By using computational information conservation theory (CICT) framework we already discussed the major intrinsic limitations of “Science 1.0” brain arbitrary multiscale (AMS) modeling and strategies to get better simulation results by “Science 2.0” approach, in a different paper published elsewhere (Fiorini, 2015a). Here we like to stress how CICT can help in quantum cognitive computation modeling. In fact, CICT new awareness of the hyperbolic framework of coded heterogeneous hyperbolic structures in reciprocal space (RS), underlying the familiar Euclidean (direct space, DS) surface representation system, emerged from the study of the geometrical structure of the discrete manifold of ordered hyperbolic substructures, coded by formal power series, under the criterion of evolutive structural invariance at arbitrary precision (Fiorini, 2016a). CICT sees rational geometric series as simple recursion sequences in a wider recursive operative framework where all algebraic recursion sequences of any countable higher order include all the lower order ones and they can be optimally mapped to rational number system Q operational representations and generating functions exactly. CICT sees natural Integers N as specific numeric resonances emerging out of the OECS (optimized exponential cyclic sequence) (Fiorini, 2015b) manifold Q of rational values. In turn, OECS can be thought as emerging out from the peculiar numeric resonances of irrational numeric sequences generated by DS (Direct Space) – RS (Reciprocal Space) coherent cross-interaction with their duals (Fiorini, 2015c). DS-RS cross-interaction with their duals is assumed to be our representation fundamental property to model our spacetime quantum field theory (QFT) fluctuations effectively (Fiorini, 2015c). QFT has emerged from major paradigm shift with respect to Classical Physics which still provides the framework of the vision of nature of most scientists. All the implications of this big change have not been realized hitherto, even less their related, vital applications (Bischof, 1998). The discreteness approach, developed under the Quantum Theory (QT) “discreteness hypothesis” (DH) assumption, has been considered in peculiar application areas only. It has been further slowly developed by a few specialists and less understood by a wider audience to arrive to the fresh QFT approach.

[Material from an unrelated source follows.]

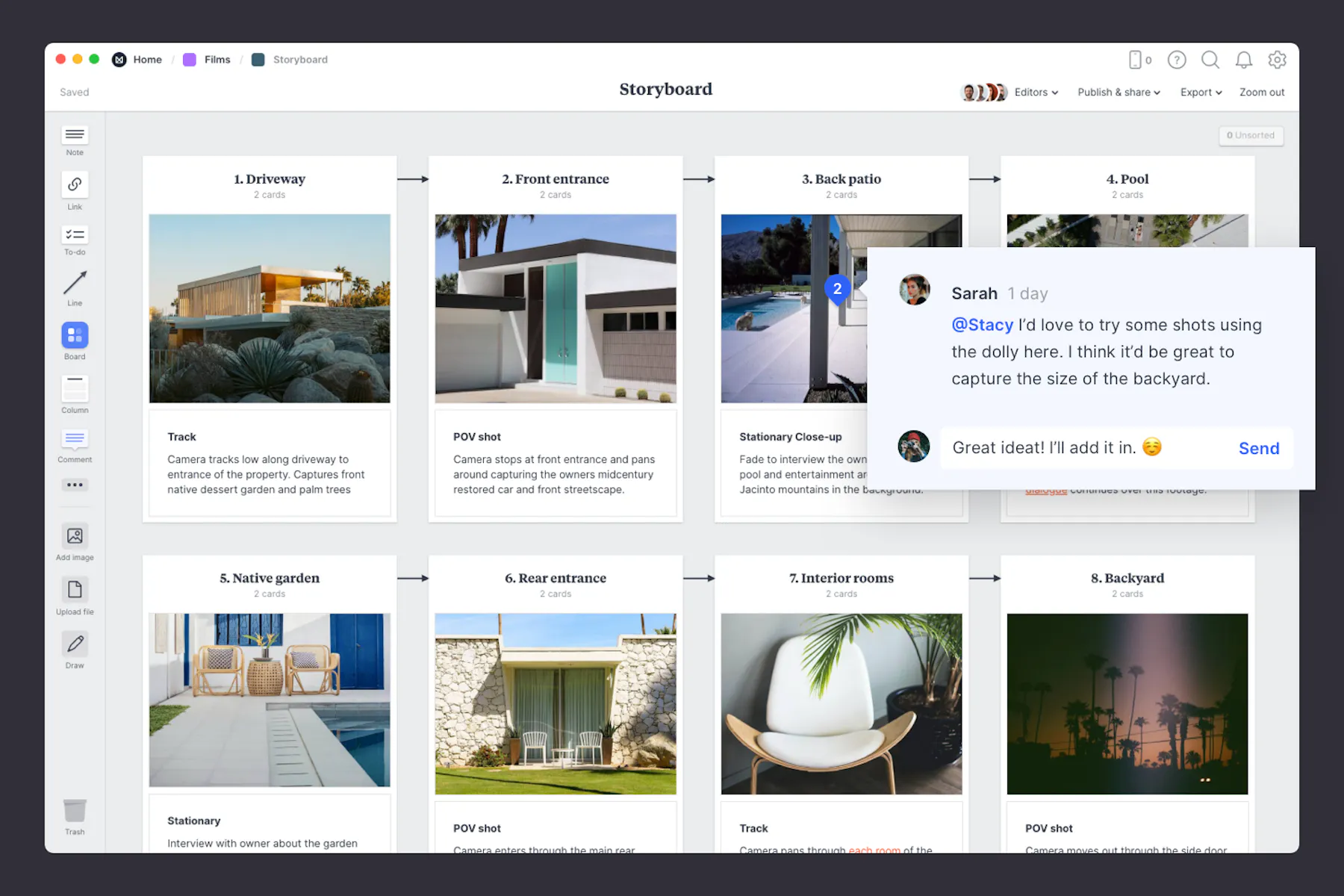1344x896 pixels.
Task: Navigate to Home in the breadcrumb
Action: [x=147, y=59]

Data, information, knowledge, and intelligence are the four hierarchical layers of cognitive objects in the brain and cognitive systems from the bottom-up (BU). Cognitive Informatics (CI) is a transdisciplinary enquiry of computer science, information sciences, cognitive science, and intelligence science that investigates into the internal information processing mechanisms and processes of the brain and natural intelligence, as well as their engineering applications in cognitive computing.

The LRMB (Layered Reference Model of the Brain) (Wang, 2012; Wang et al, 2006) provides an integrated framework for modeling the brain and the mind. LRMB also enables future extension and refinement of the CPs (Cognitive Processes) within the same hierarchical framework. LRMB can be applied to explain a wide range of physiological, psychological, and cognitive phenomena in cognitive informatics, particularly the relationships and interactions between the inherited and the acquired life functions, those of the subconscious and conscious CPs, as well as the dichotomy between two modes of thought: “System 1”, fast, instinctive and emotional; “System 2”, slower, more deliberative, and more logical (Kahneman, 2011). CICT can provide LRMB with a natural computational framework to capture even quantum system behavior modeling effectively.